# [DATA SHOWN]
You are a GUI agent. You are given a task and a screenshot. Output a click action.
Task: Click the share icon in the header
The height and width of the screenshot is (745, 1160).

---

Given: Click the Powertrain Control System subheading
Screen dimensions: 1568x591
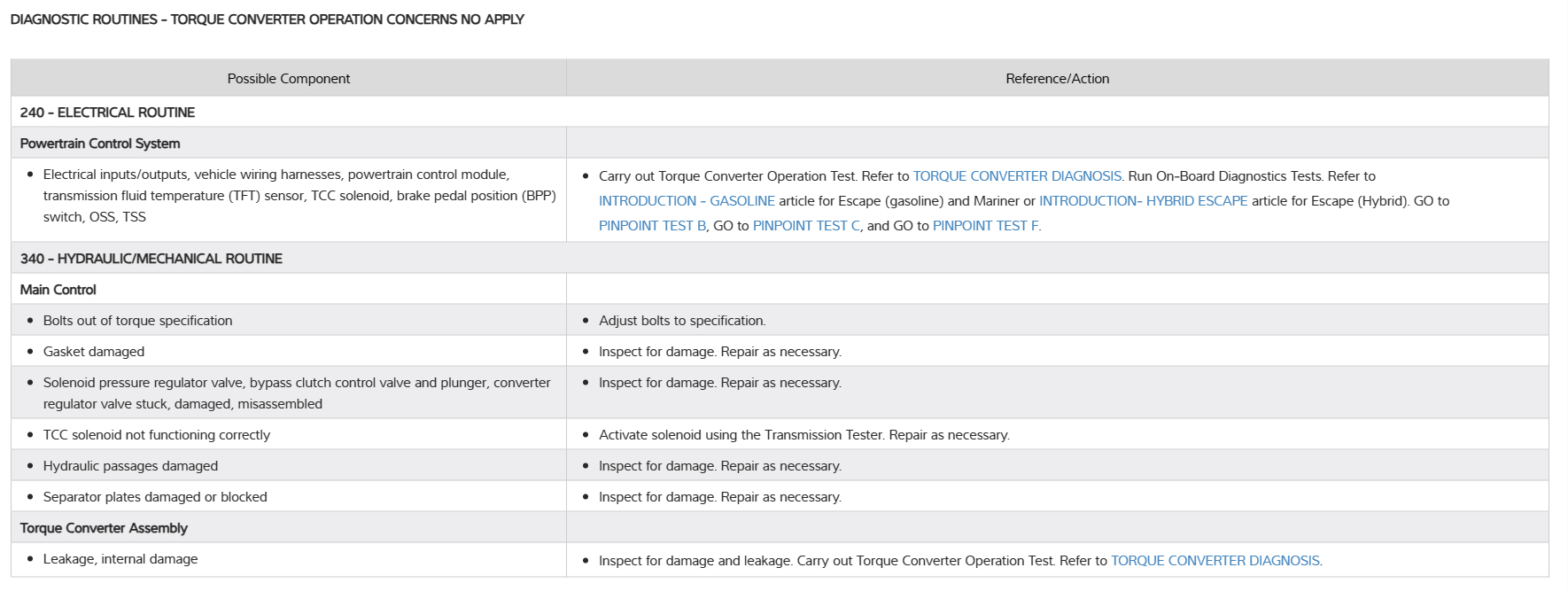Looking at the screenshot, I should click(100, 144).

==

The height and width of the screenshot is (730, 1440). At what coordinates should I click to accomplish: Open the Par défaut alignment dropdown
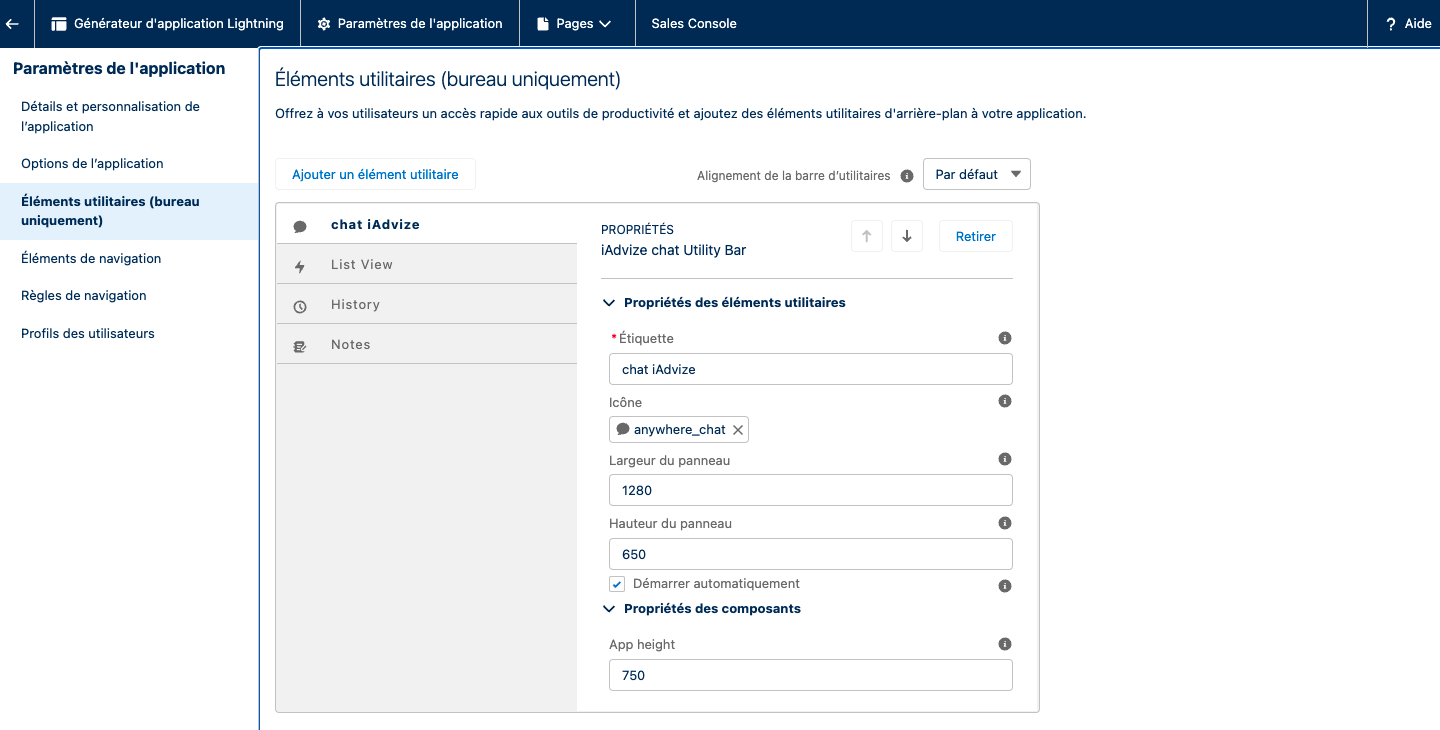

# [YOUR GOAL]
Looking at the listing above, which lines hold "height"? Copy every such line.

# [SOLUTION TO THIS EXERCISE]
The height and width of the screenshot is (745, 1160).
The height and width of the screenshot is (730, 1440). At what coordinates should I click to accomplish: Open the Par défaut alignment dropdown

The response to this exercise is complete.